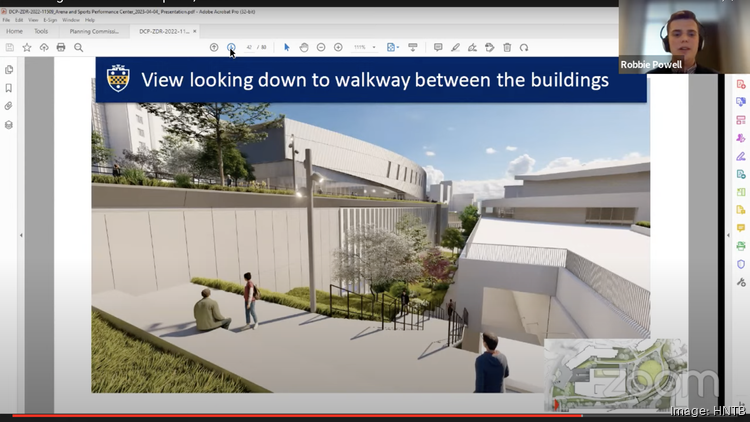750x422 pixels.
Task: Click the page number input field
Action: (x=249, y=47)
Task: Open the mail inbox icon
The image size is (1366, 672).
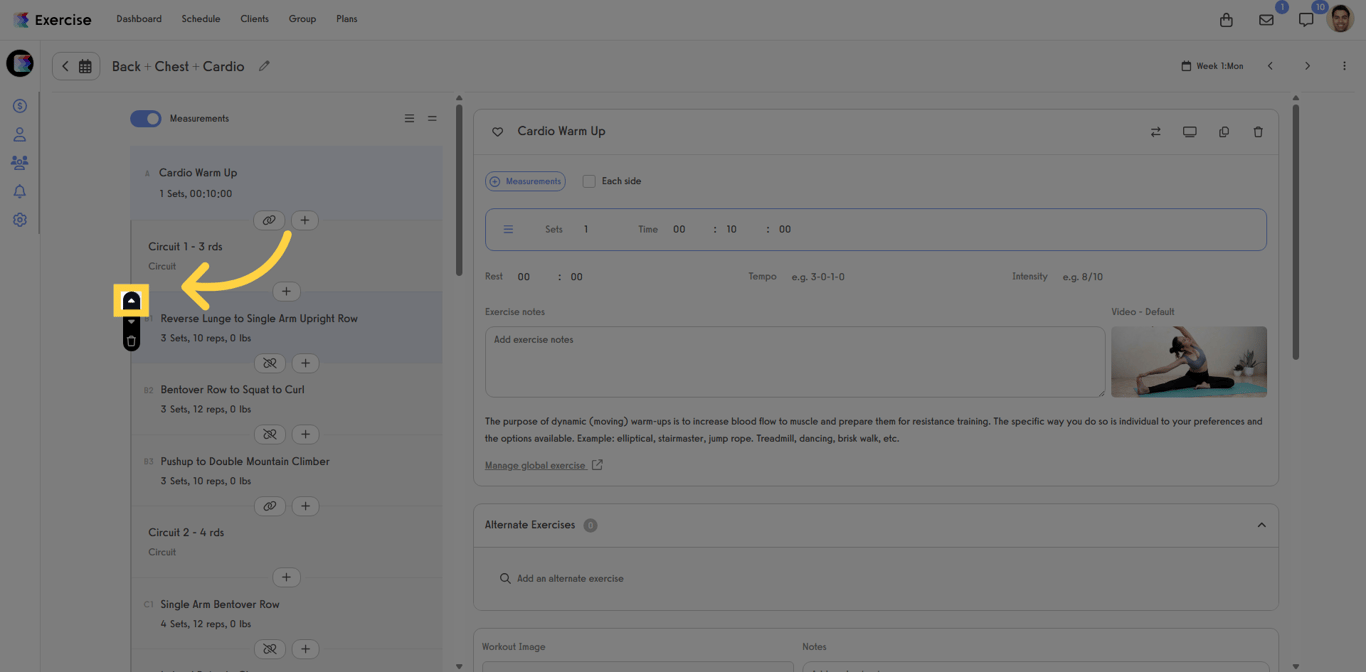Action: pos(1266,20)
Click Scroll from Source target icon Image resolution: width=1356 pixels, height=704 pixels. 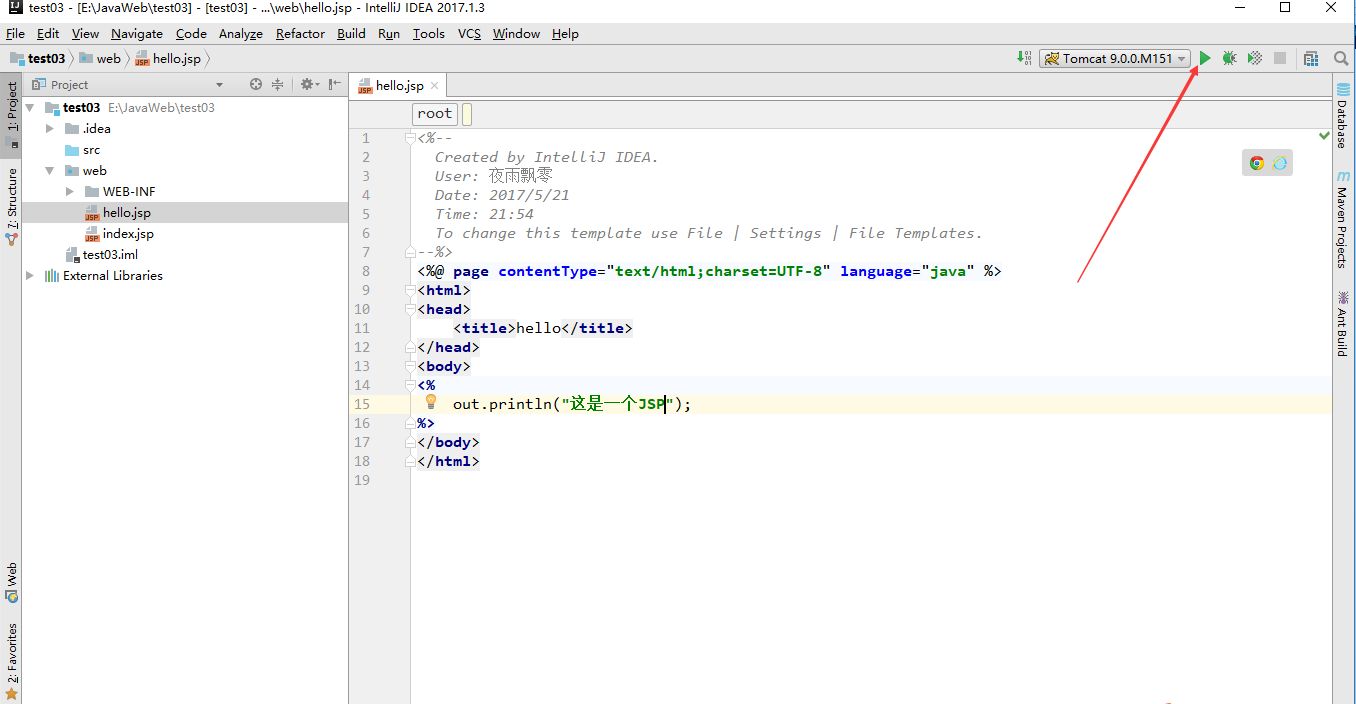point(256,85)
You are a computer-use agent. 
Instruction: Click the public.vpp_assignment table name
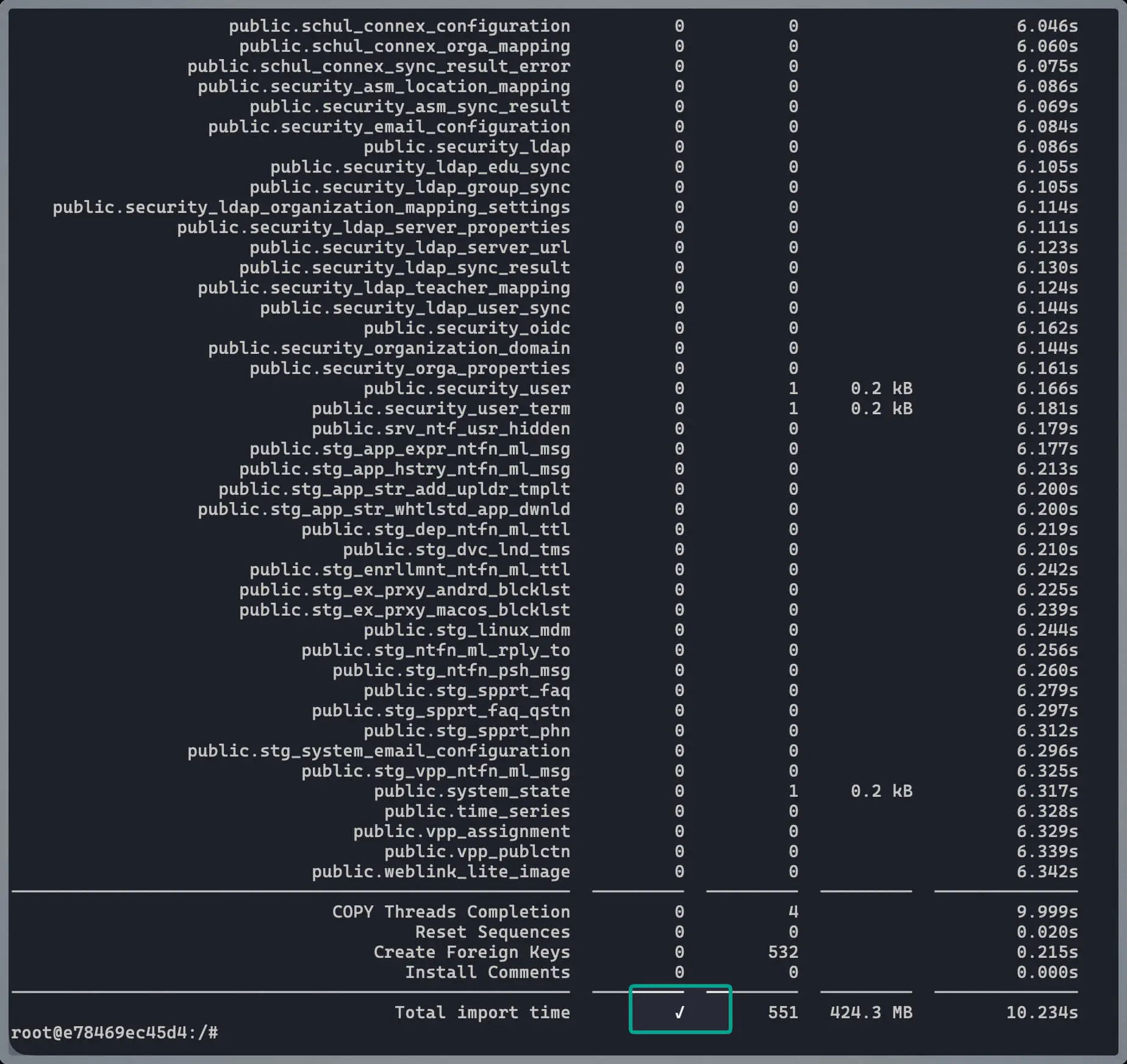pyautogui.click(x=461, y=832)
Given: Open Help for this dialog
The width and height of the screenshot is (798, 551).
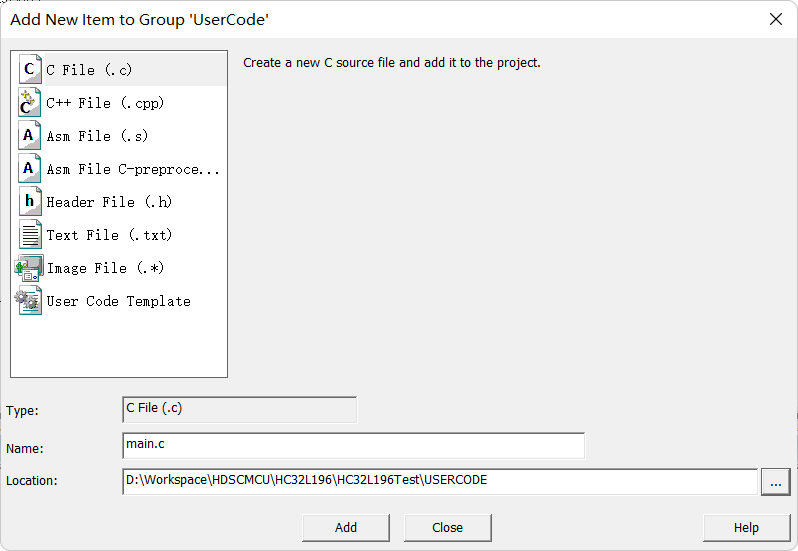Looking at the screenshot, I should coord(747,528).
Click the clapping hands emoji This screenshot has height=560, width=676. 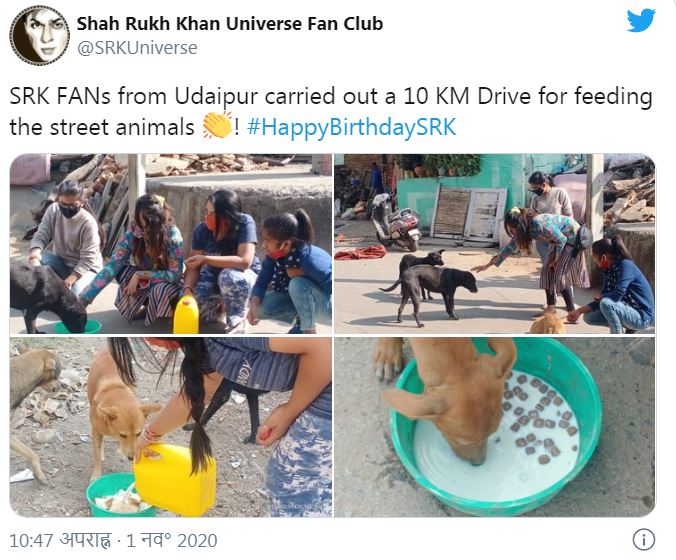click(217, 125)
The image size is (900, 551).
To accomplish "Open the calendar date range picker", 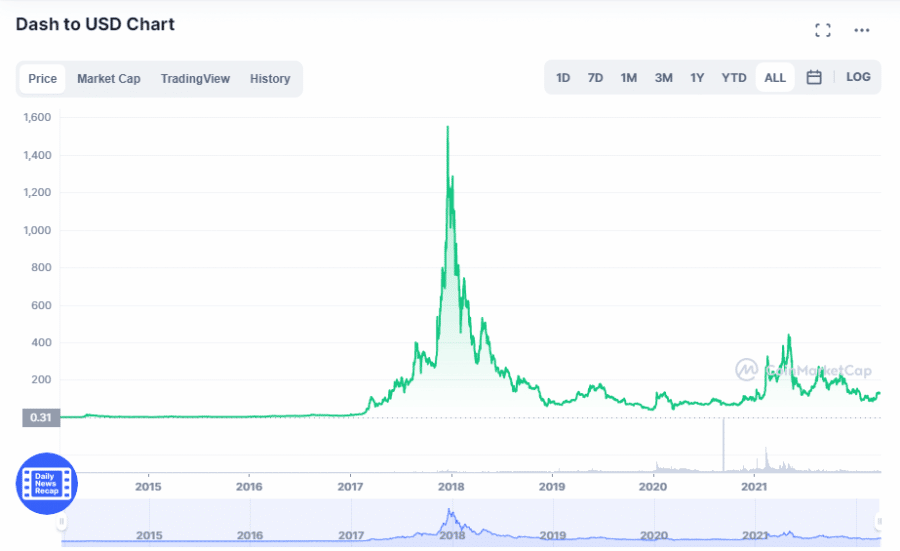I will coord(814,78).
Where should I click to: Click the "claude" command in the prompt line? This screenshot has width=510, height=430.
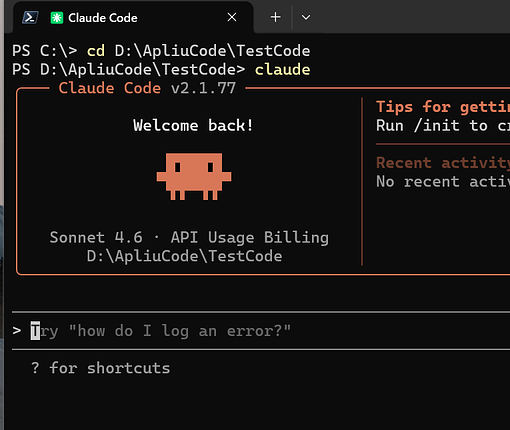pyautogui.click(x=283, y=70)
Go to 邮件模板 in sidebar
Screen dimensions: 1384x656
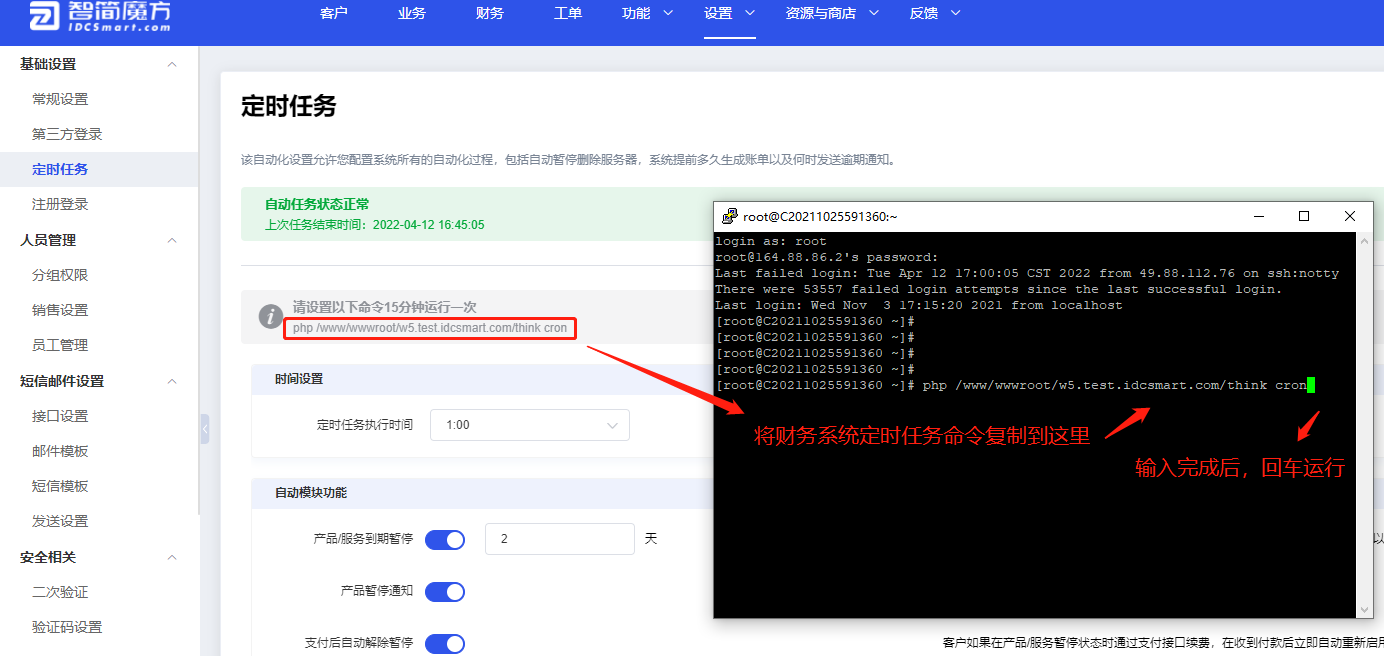(x=60, y=451)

____

How to complete this task: The lines to copy run from the line containing "Where should I" through the end of the data above; copy exactly those, minus the pictures.

The answer:
Where should I click to: Click the "claude" command in the prompt line? This screenshot has width=510, height=430.
pyautogui.click(x=283, y=70)
Go to 邮件模板 in sidebar
Screen dimensions: 1384x656
(x=60, y=451)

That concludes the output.